Single by Bad Bunny

from the album Nadie Sabe Lo Que Va a Pasar Mañana
- Language: Spanish;
- Released: May 18, 2023
- Recorded: 2023
- Genre: Jersey club
- Length: 3:51
- Label: Rimas
- Songwriters: Benito Martínez; Marco Borrero; Roberto Rosado;
- Producer: Mag

Bad Bunny singles chronology
| "Un x100to" (2023) | "WHERE SHE GOES" (2023) | "K-pop" (2023) |

Music video
- "Where She Goes" on YouTube

= Where She Goes =

"WHERE SHE GOES" is a song by Puerto Rican rapper Bad Bunny. It was released on May 18, 2023, through Rimas Entertainment, as the lead single from his fifth studio album Nadie Sabe Lo Que Va a Pasar Mañana (2023). He wrote the song himself alongside producers Mag and La Paciencia, although only the former produced the song.

==Background and release==
A month after the release of "Un x100to" with American band Grupo Frontera, on May 17, 2023, Bad Bunny announced the release of his new single "Where She Goes". The song was released the next day. As the song title suggests, some of the lyrics are in English, but most are in Spanish.

==Music and composition==
"Where She Goes" is primarily a Jersey club track that contains prominent elements of electronic, EDM, house, reggaeton, drill, urbano, hip-hop, and dembow. A dramatic melody then begins, backed by Bad Bunny's signature deep vocals. Bad Bunny first teased the single earlier this month on TikTok, joking, "Tell me if you like it and I'll send it to you via WhatsApp." While the song does feature an English title, Bad Bunny sings in his native Spanish, although he does use some English lines throughout the track, as fans have become used to. He rhymes about a girl he met once and ponders if he will ever see her again.
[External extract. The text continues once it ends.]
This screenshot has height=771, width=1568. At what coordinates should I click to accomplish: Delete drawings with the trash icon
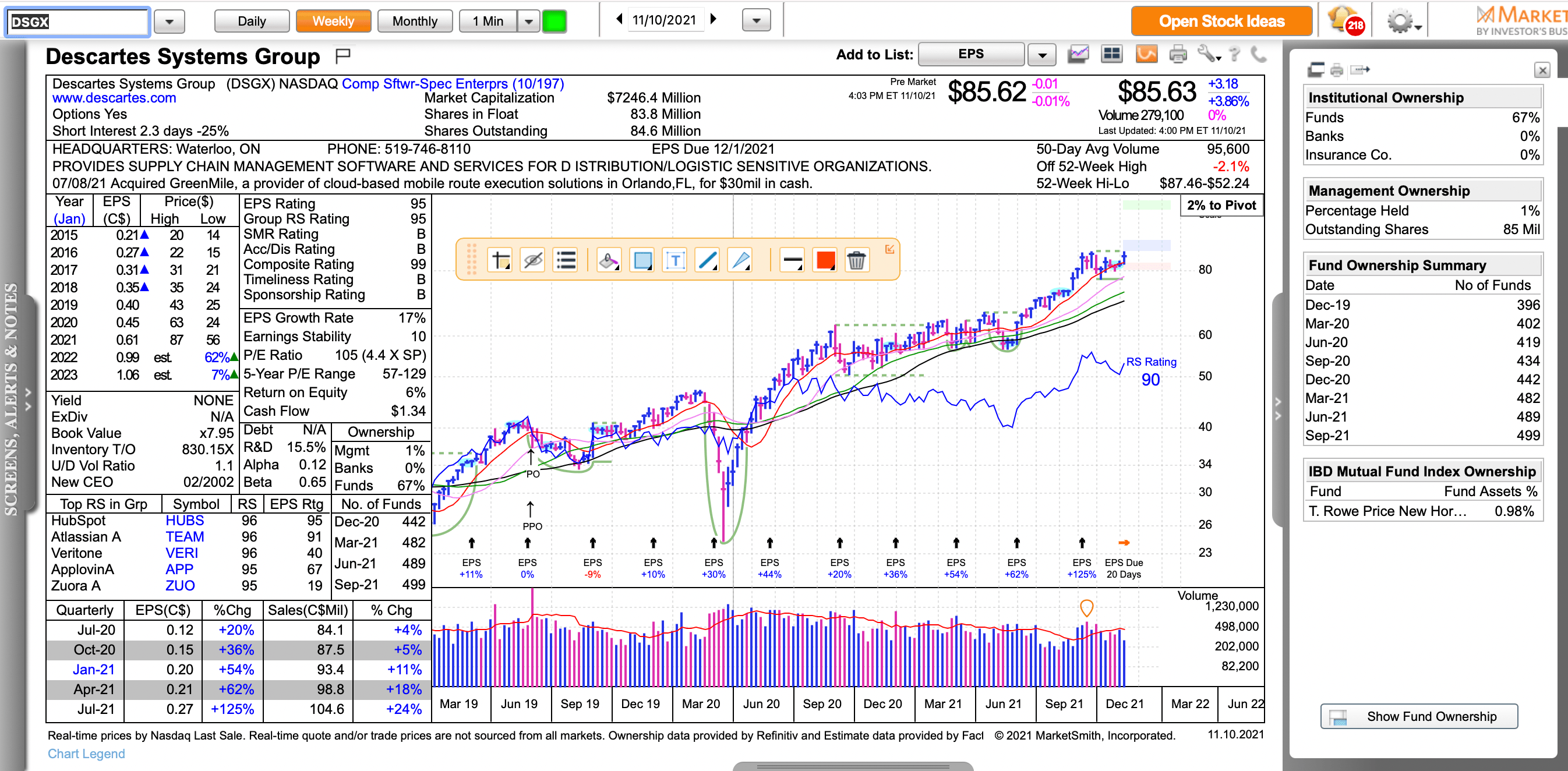pyautogui.click(x=856, y=260)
The vocal sample "Hey" is sampled from the 1995 sample CD "Best Service - Voice Spectral Vol 1".

== Accolades ==

Awards and nominations for "Where She Goes"
| Organization | Year | Category | Result | Ref. |
|---|---|---|---|---|
| MTV Video Music Awards | 2023 | Best Latin | Nominated |  |
| Rolling Stone en Español Awards | 2023 | Music Video of the Year | Nominated |  |

==Music video==
The music video was released on May 18, 2023. In it, Bad Bunny is depicted on a mountain top at the beginning. Later on he uses a car to drive through a large desert, while in another part of the video they appear near a campfire dancing and singing. The video also includes cameo appearances by Lil Uzi Vert, Dominic Fike, Ronaldinho and Frank Ocean.

==Charts==

===Weekly charts===

Weekly chart performance for "Where She Goes"
| Chart (2023) | Peak position |
|---|---|
| Argentina Hot 100 (Billboard) | 16 |
| Bolivia (Billboard) | 4 |
| Canada Hot 100 (Billboard) | 32 |
| Chile (Billboard) | 1 |
| Colombia (Billboard) | 6 |
| Ecuador (Billboard) | 2 |
| France (SNEP) | 103 |
| Global 200 (Billboard) | 1 |
| Ireland (IRMA) | 65 |
| Italy (FIMI) | 17 |
| Luxembourg (Billboard) | 10 |
| Mexico (Billboard) | 6 |
| Netherlands (Single Tip) | 11 |
| New Zealand Hot Singles (RMNZ) | 20 |
| Peru (Billboard) | 3 |
| Portugal (AFP) | 14 |
| Spain (PROMUSICAE) | 1 |
| Suriname (Nationale Top 40) | 12 |
| Switzerland (Schweizer Hitparade) | 5 |
| UK Indie (Official Charts) | 41 |
| US Billboard Hot 100 | 8 |
| US Hot Latin Songs (Billboard) | 2 |
| US Latin Airplay (Billboard) | 1 |
| US Rhythmic Airplay (Billboard) | 29 |

===Year-end charts===

Year-end chart performance for "Where She Goes"
| Chart (2023) | Position |
|---|---|
| Global 200 (Billboard) | 74 |
| Italy (FIMI) | 51 |
| Switzerland (Schweizer Hitparade) | 80 |
| US Billboard Hot 100 | 72 |
| US Hot Latin Songs (Billboard) | 6 |

==Certifications==

Certifications and sales for "Where She Goes"
| Region | Certification | Certified units/sales |
| France (SNEP) | Gold | 100,000^{‡} |
| Italy (FIMI) | 2× Platinum | 200,000^{‡} |
| Portugal (AFP) | 2× Platinum | 50,000^{‡} |
| Spain (Promusicae) | 5× Platinum | 500,000^{‡} |
^{‡} Sales+streaming figures based on certification alone.